What is mitochondrial disease and what are the treatments
Mitochondria are organelles found in most eukaryotic cells. When mitochondria are dysfunctional it can cause a mitochondrial disease. Of these mitochondrial diseases, 15% are caused by problems in the mitochondrial DNA. Mitochondrial DNA is inherited from the mother and not the father as mitochondrial DNA is passed to offspring through the egg cell. Egg cells contain hundreds of thousands of mitochondria so during cell division most mitochondria come from the egg cell. Sperm cells do contain a few hundred mitochondria, however this is insignificant compared to the large egg cell.

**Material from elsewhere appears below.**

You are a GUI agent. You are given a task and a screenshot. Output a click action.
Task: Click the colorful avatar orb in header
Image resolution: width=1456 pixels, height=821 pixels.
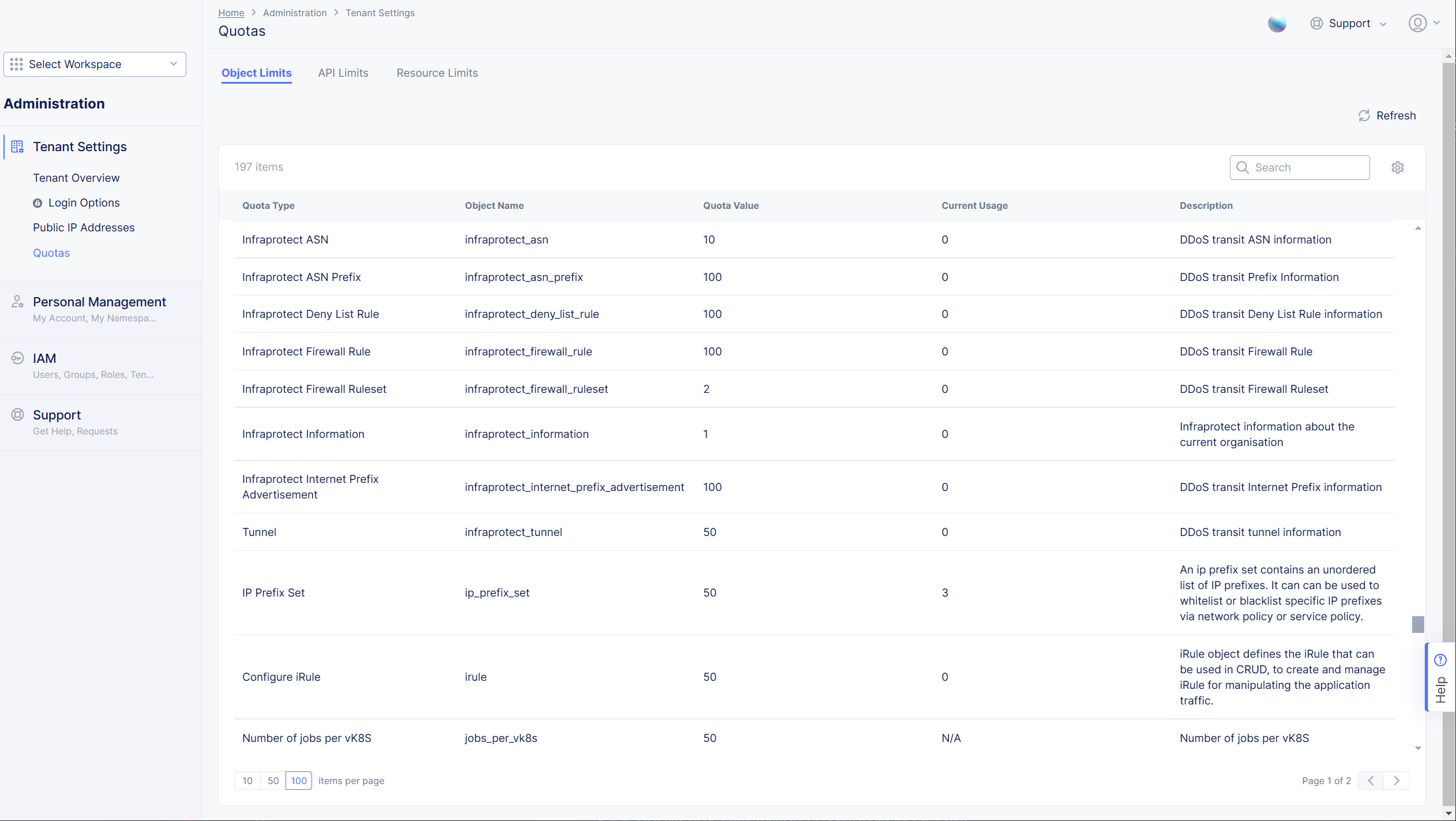tap(1277, 23)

The prevalence of mitochondrial diseases is relatively low with 1 in 4000 children developing a mitochondrial disease by the age of 10. Furthermore, this is not simply one disease: there are many types of mitochondrial disease, most of which are quite rare. Also, problems with mitochondria can be associated to other diseases such as stroke, Alzheimer’s and cancer.

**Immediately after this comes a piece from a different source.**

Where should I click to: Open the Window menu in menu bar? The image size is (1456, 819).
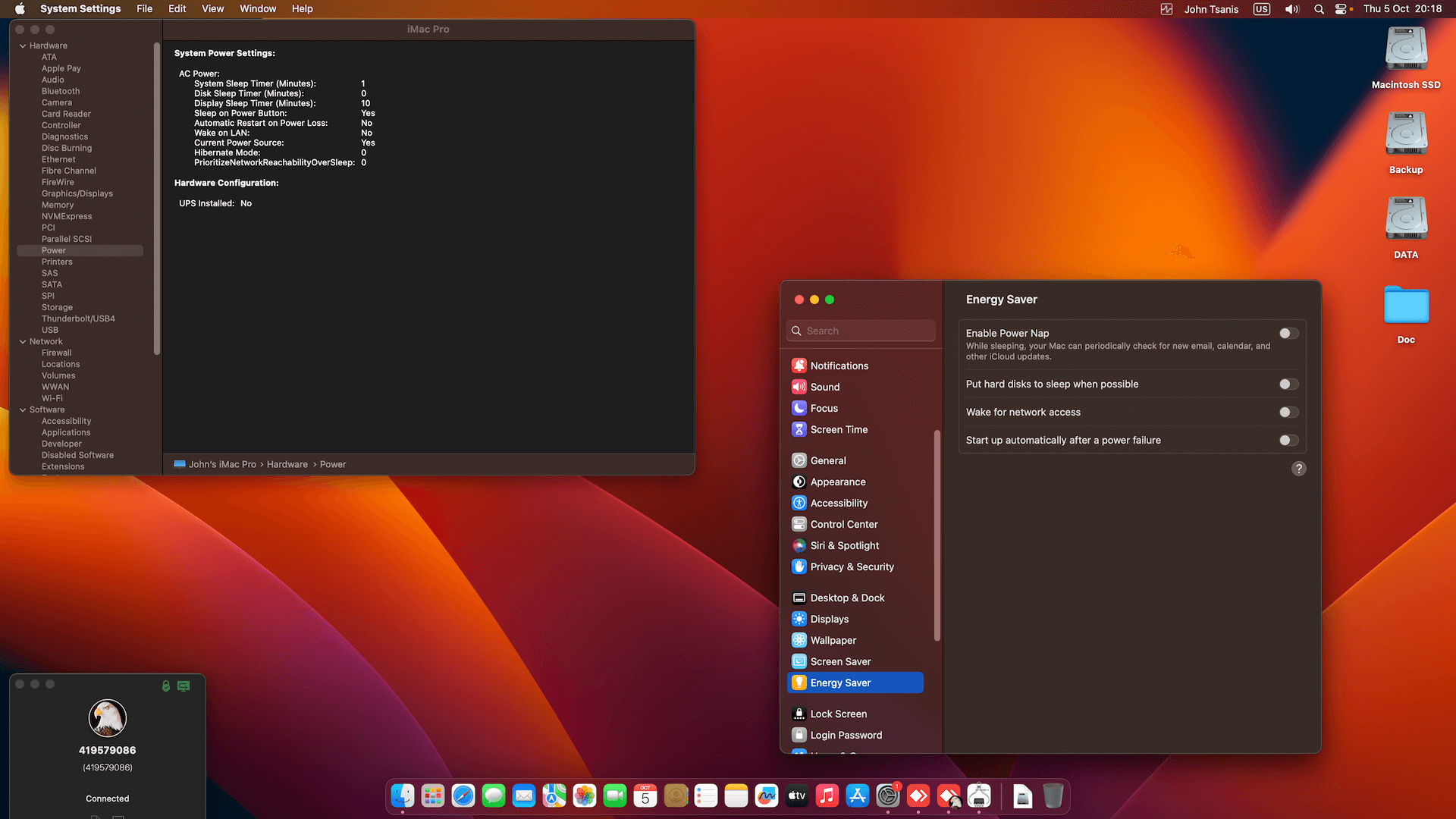[258, 9]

Treatments for mitochondrial diseases are limited due to the complex nature of the mitochondria, the way they are passed on, and problems with asymptomatic patients who pass on the genes but who aren’t identified until they have passed it on to the next generation.

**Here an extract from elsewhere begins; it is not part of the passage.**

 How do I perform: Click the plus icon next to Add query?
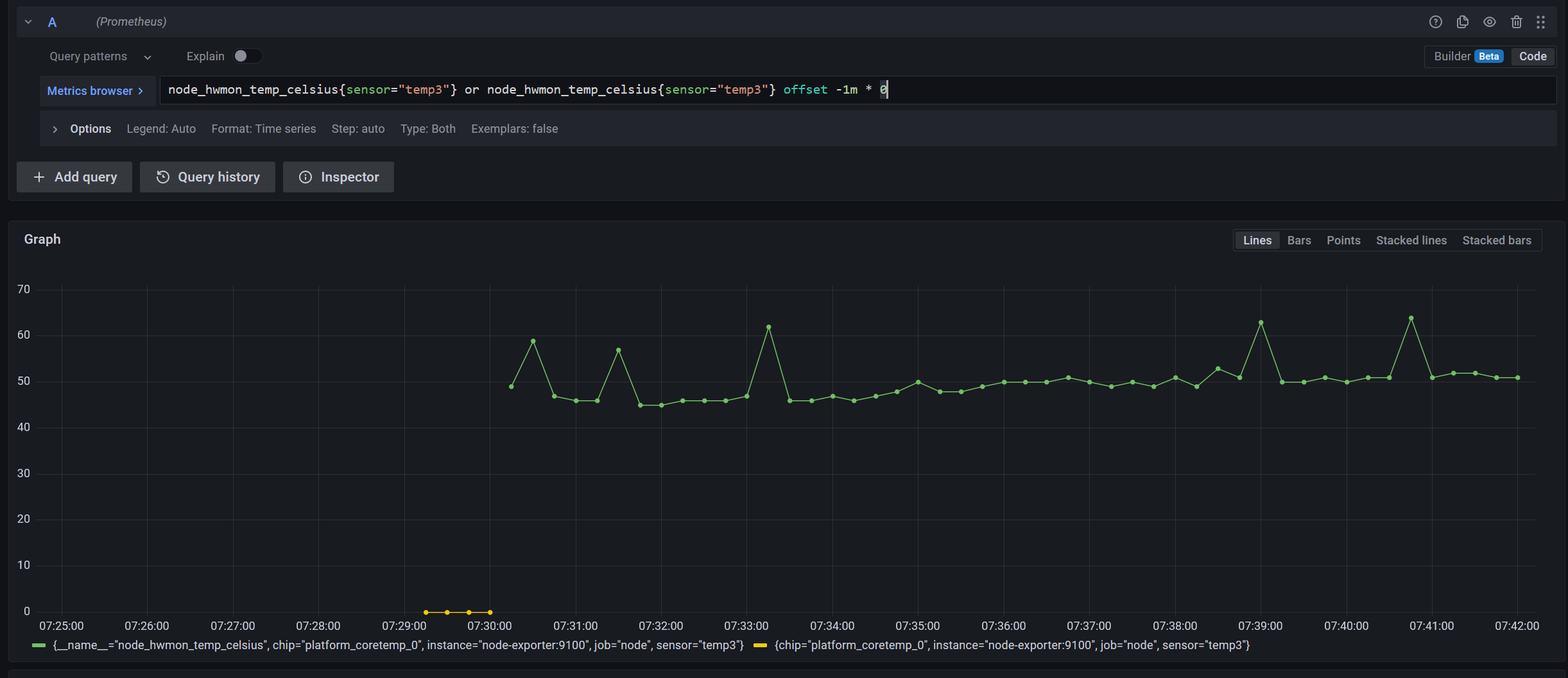coord(39,176)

A future possible treatment for mitochondrial disease would be from 3 person IVF treatment. This would work if a mother is diagnosed with a mitochondrial disease, and rather than passing on the disease to her children, her and her partner can under go 3 person IVF treatment. This would mean that an egg donor would provide the mitochondria. 3 person IVF is a very new treatment option and was only approved by the UK government on the 26 June 2013.